Two Stars – Wholesome
The inspiration for this film is a fascinating yet simple idea that director Thomas Balmes gives credit to producer Alain Chabat. He thought that it would make an intriguing study to follow four babies from birth to their first year of age in four very divergent cultures. With virtually no dialogue, filmmakers take us inside the homes and very private moments between parents and children as they take their first meal to their first steps.
By interweaving their lives, the film makes it clear that wherever a baby is born and however dissimilar their surroundings, they are far more alike than different. From sibling interactions to parental humor to first words and first steps, these little ones of four different races share a common humanity.
Ponijao, in the isolated village of Opuwo, Namibia, lives in a hut made of wood and thatch. Crawling on a dirt floor without diapers with a mother who is ready at all times to breastfeed, Ponijao is intrigued by the flies and the dogs that share his world. Playing with sticks and stones and crawling in streams and mud, Ponijao is joyful and loved.
Mari is born in Tokyo, Japan. Living in a high-rise apartment above the beauty of the city, Mari has all the luxuries of Japanese technology, playing with cell phones and computers in the clean world of modern life. Joining in the social structure of mothers and children, Mari is a part of an orderly society with doting parents.
Bayar is the child of Mongolian goat herders living in barren Bayanchandmani, Mongolia. Swaddled tightly in a papoose of blankets, Bayar rides home from the clinic in the arms of mom on the back of her father’s motorcycle. Like Ponijao, Bayar is surrounded by animals and shares her bath and her playtime with her father’s goats and cattle. Full of smiles and enjoying crawling through the grass, Bayar learns about life.
Hattie enters the world in San Francisco, California. With parents who value “mother earth” as sung in the song they sing with her in a group playtime, Hattie nevertheless lives isolated from the natural world. Unlike Ponijao and Bayar, the dirt and mess are far removed as the vacuum and lint remover are part of Hattie’s normal life. But with her cat nearby, Hattie is given love and care as books are read and adventures are shared in her urban world.
A slow-moving film that won’t be enjoyed by all, “Babies” presents a slice of humanity that allows us all to understand just a little bit better the life we all share.
Discussion for those who have seen this film:
1. The opening scene when Ponijao and his brother share the normal sibling interactions sitting on a dirt floor pounding rocks as toys is priceless.

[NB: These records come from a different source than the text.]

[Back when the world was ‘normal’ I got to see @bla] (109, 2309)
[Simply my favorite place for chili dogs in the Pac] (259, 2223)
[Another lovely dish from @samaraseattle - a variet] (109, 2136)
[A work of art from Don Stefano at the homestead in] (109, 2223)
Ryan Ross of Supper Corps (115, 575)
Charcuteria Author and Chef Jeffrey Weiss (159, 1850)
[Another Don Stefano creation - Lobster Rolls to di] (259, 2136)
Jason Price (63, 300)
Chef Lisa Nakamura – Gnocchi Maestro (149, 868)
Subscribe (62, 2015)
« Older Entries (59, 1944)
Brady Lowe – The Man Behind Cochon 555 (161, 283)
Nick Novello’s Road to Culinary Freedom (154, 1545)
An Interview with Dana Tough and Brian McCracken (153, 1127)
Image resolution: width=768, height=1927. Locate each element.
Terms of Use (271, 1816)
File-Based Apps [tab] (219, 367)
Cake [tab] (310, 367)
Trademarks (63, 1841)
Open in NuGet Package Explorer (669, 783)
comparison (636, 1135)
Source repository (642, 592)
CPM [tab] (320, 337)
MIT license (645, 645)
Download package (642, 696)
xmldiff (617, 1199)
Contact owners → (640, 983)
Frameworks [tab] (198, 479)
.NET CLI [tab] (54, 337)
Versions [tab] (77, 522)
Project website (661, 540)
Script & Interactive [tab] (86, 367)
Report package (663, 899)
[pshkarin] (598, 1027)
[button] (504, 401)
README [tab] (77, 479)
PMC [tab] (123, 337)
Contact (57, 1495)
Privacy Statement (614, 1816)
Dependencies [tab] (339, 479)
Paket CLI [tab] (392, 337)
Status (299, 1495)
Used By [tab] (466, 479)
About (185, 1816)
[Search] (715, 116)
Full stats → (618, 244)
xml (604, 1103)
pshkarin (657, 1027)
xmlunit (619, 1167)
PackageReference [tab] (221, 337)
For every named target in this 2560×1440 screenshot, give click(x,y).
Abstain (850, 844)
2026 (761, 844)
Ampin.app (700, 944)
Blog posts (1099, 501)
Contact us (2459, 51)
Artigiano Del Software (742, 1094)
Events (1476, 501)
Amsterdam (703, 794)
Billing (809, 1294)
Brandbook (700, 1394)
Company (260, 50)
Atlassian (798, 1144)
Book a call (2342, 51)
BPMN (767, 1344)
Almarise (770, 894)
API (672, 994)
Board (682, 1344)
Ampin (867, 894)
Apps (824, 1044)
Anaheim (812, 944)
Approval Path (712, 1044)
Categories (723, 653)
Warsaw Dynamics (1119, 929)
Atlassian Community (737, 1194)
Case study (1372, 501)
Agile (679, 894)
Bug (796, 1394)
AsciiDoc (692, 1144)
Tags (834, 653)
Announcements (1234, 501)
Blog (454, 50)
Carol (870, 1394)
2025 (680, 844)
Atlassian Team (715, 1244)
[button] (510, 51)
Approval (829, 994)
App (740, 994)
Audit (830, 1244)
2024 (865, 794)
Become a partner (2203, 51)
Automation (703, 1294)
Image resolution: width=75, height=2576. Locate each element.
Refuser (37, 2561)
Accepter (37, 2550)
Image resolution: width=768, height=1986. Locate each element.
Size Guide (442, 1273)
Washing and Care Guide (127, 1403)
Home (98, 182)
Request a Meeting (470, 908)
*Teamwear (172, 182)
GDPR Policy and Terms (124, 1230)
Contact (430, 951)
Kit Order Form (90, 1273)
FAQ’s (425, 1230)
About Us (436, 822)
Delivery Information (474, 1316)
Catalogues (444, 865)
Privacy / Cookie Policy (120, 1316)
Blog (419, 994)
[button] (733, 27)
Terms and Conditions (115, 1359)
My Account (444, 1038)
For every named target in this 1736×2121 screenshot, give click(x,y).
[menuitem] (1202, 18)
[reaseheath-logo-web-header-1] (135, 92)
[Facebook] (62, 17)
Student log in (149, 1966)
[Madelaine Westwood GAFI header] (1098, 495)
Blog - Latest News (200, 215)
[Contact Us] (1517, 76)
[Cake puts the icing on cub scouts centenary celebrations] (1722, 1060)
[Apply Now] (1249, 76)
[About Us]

How do you see Ponijao’s siblings being similar or different than Bayar’s?
2. The lack of dialogue makes this film all the more interesting. How do you think it would have changed had they chosen to do a voice-over?
3. When children are born into such different educational opportunities, as shown by the advantages seen in just the beginning of life for Mari and Hattie, how can children like Ponijao and Bayar compete?